I need to build the Alert & Notification framework with the use of a scheduled program. We will analyze the events from the database table and filter events that are falling under a day timespan and send these event messages over email. Currently, we are using Kafka Pub/Sub for messaging. The customer wants us to move on Apache Flink, I am trying to understand how Apache Flink could be fit better for us.
I recommend Apache Flink because it is the pro tool for everybody who has a serious stream processing use case. Flink is used by huge companies, such as Uber, Alibaba or Netflix. AWS is offering Flink as a hosted service. The reason for these companies to decide for Flink are manyfold: Flink offers great performance, support for very large state, exactly-once processing semantics, different APIs (with SQL growing a lot lately), ... Flink supports a many different deployment models, including Kubernetes, Hadoop YARN or custom deployments.
The drawbacks of Apache Flink are medium steep learning curve, and plenty of options (APIs, deployment models, state backends, ...)
These are my personal views, and I have a bias towards Flink, because I've worked a lot on it:
Flink and Kafka (the message bus) work together very well, and that's also the most popular combination (I'm guessing). There's also Kafka Streams, a stream processing library using Kafka (the message bus) as a data transport layer. Some considerations of Kafka Streams vs Flink:
- KStreams has a hard dependency on Kafka, Flink is independent of the message bus, and can easily read and write to many systems (KStreams requires Kafka connect for that)

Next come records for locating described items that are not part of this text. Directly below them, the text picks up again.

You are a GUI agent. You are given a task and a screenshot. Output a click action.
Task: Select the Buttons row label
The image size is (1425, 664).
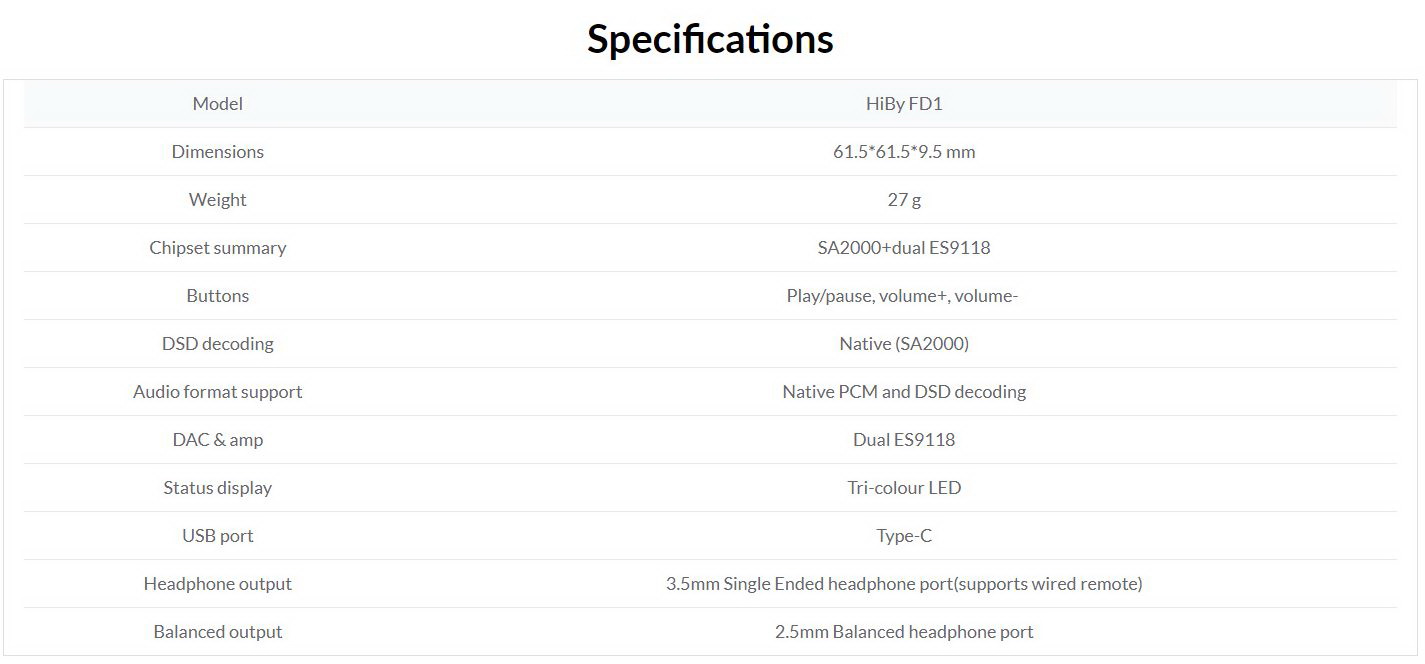coord(217,296)
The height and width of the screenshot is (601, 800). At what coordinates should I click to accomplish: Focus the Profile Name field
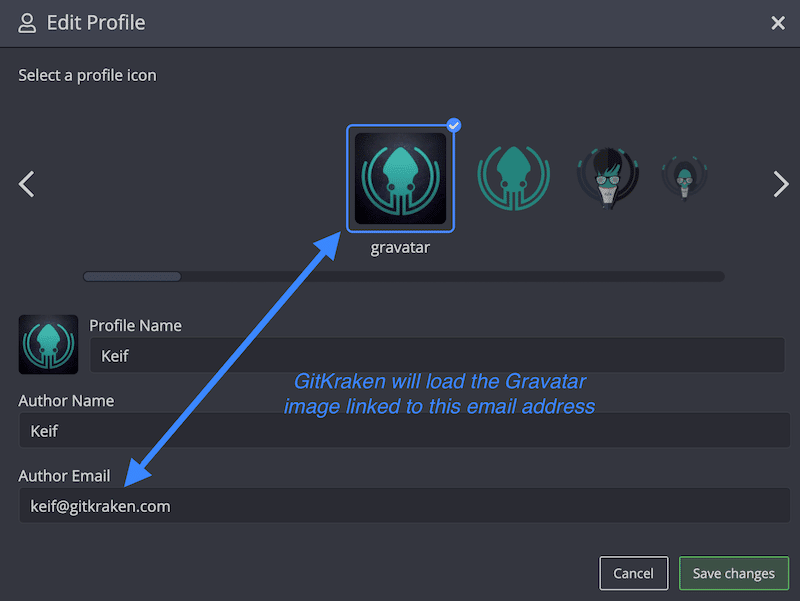(436, 355)
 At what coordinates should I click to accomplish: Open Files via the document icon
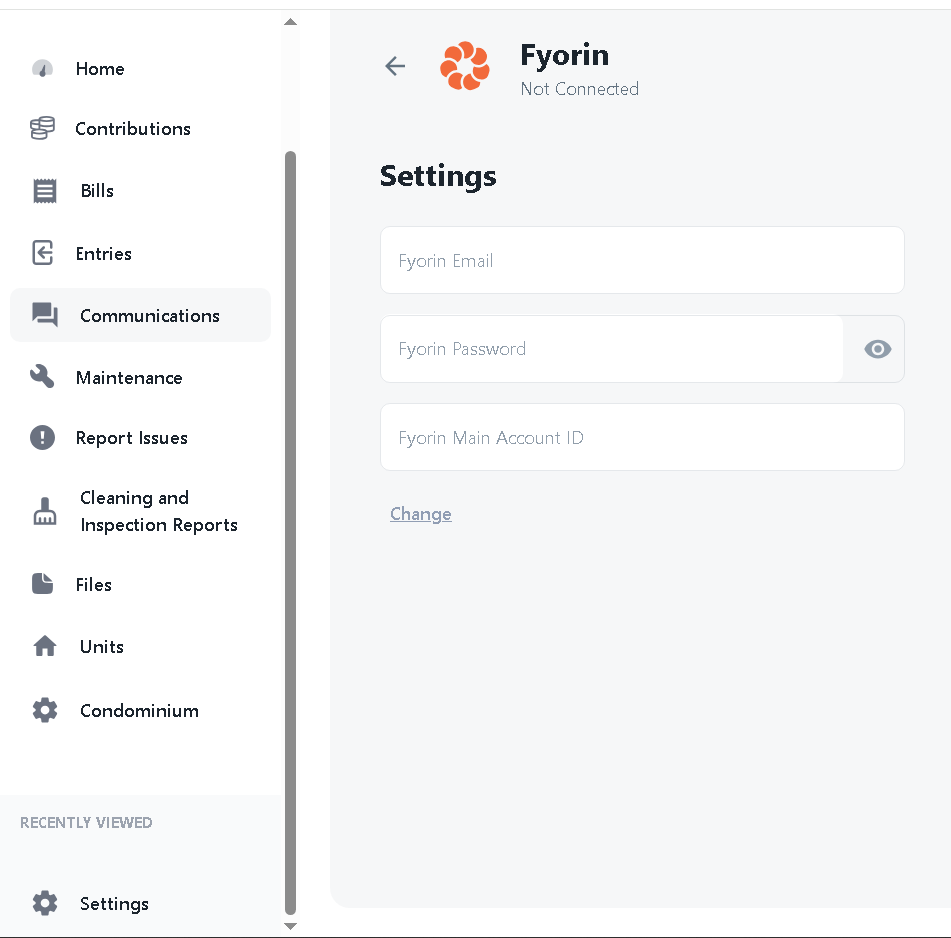point(42,584)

- Since KStreams is doing data exchange via kafka topics, there's a lot of load on the Kafka cluster (size it appropriately). Monitoring becomes difficult as processing and data storage are in the same cluster. Do you really want your production data being discarded because your processing is eating up all your IO?
- Flink is the older project, it has been battle tested for many years across a lot of different scenarios. There's more libraries, such as a CEP (Complex Event Processing) library and more and more machine learning integrations.